2. Materials and methods
2.1. Patients Fifty-two patients with clinically definite or laboratory supported RR MS [23] were enrolled in the study. They were 35 females and 17 males with a mean age of 32 years (range 17–44). Mean disease duration was 5.6 (range 1–10) and median Expanded Disability Status Scale (EDSS) [24] was 2 (range 1–4). Patients were excluded if they were on clinical relapse or under treatment with corticosteroids within the last month. Other neurological or psychiatric disease, a known history of alcohol intake, were also considered as exclusion criteria. Thirty healthy volunteers, matched with MS patients for age (31 years; range 20–44) and sex (21 female, nine male), served as control group. An informed consent was signed by all study participants.
2.2. MRI protocol Brain MR imaging was obtained with a superconductive 0.5 T magnet (Toshiba S 50). We performed sagittal T1 weighted images (T1WI) (TR 400, TE 18) and axial T2 spin-echo sequences (TR 2500, TE 30 / 90). The enhanced study was obtained directly in the axial plane from 5 to 10 min after injection of 0.1 mmol / kg of gadolinium diethylenetriamine penta-acetic acid (Gd-DTPA).

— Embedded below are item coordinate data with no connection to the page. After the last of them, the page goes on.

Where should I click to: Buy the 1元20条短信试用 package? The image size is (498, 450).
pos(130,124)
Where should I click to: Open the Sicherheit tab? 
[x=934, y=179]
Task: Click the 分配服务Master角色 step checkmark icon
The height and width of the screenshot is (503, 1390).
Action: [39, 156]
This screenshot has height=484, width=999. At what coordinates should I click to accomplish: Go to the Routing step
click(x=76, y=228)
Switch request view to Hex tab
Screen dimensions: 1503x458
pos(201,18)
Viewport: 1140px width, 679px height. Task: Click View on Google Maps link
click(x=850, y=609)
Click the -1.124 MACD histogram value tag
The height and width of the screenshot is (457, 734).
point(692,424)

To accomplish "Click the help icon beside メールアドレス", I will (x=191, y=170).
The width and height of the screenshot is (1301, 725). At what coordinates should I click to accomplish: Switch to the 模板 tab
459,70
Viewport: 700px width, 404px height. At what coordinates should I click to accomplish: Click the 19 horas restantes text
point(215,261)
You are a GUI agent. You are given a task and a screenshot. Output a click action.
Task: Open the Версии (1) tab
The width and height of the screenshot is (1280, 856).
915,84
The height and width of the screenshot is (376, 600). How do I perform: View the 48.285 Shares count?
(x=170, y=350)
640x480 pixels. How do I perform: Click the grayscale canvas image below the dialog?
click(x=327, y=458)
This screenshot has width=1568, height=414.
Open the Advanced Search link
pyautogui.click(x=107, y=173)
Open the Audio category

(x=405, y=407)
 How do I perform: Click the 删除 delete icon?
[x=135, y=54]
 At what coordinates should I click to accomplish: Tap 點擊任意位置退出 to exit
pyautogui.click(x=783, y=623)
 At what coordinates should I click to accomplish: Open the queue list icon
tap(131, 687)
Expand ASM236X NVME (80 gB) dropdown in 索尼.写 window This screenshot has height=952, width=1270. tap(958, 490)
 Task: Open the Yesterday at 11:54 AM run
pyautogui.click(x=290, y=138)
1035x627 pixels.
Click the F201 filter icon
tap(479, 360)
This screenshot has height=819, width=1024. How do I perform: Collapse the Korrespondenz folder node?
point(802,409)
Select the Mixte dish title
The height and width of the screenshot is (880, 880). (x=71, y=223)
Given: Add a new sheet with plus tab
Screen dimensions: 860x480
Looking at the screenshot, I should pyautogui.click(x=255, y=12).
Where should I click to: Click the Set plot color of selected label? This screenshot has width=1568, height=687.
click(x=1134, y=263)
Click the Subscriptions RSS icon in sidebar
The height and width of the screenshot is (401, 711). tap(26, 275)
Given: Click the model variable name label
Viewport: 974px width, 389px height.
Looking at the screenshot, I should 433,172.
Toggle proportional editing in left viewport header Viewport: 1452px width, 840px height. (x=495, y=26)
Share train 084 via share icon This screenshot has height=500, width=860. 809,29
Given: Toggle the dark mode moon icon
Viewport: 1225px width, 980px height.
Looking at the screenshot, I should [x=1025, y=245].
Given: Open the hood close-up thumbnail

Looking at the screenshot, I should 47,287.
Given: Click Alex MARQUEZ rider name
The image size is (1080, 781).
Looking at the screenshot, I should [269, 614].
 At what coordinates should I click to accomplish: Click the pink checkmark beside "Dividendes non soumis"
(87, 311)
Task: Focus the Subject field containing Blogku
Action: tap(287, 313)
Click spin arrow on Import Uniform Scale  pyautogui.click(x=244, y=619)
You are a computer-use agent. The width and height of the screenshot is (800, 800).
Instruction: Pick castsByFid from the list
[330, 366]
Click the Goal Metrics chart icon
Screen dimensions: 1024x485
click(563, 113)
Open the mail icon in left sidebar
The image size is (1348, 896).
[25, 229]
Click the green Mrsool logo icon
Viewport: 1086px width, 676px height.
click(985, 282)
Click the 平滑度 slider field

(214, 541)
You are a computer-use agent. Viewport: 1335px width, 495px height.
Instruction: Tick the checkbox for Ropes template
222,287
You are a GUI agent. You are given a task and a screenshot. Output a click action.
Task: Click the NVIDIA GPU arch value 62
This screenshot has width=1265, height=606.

Eighteen slices of 5 mm thickness with 1 mm of gap were obtained for all sequences using a 25-cm field of view and 1603256 matrix with two excitations. Reproducible head positioning during the study was achieved by performing a midline sagittal scout slice at the beginning of each study. Thereby, we were able to orient axial sections on the same horizontal plane along a line that joined the most infero-anterior and infero-posterior parts of the CC. The same slice locations were used for all the sequences.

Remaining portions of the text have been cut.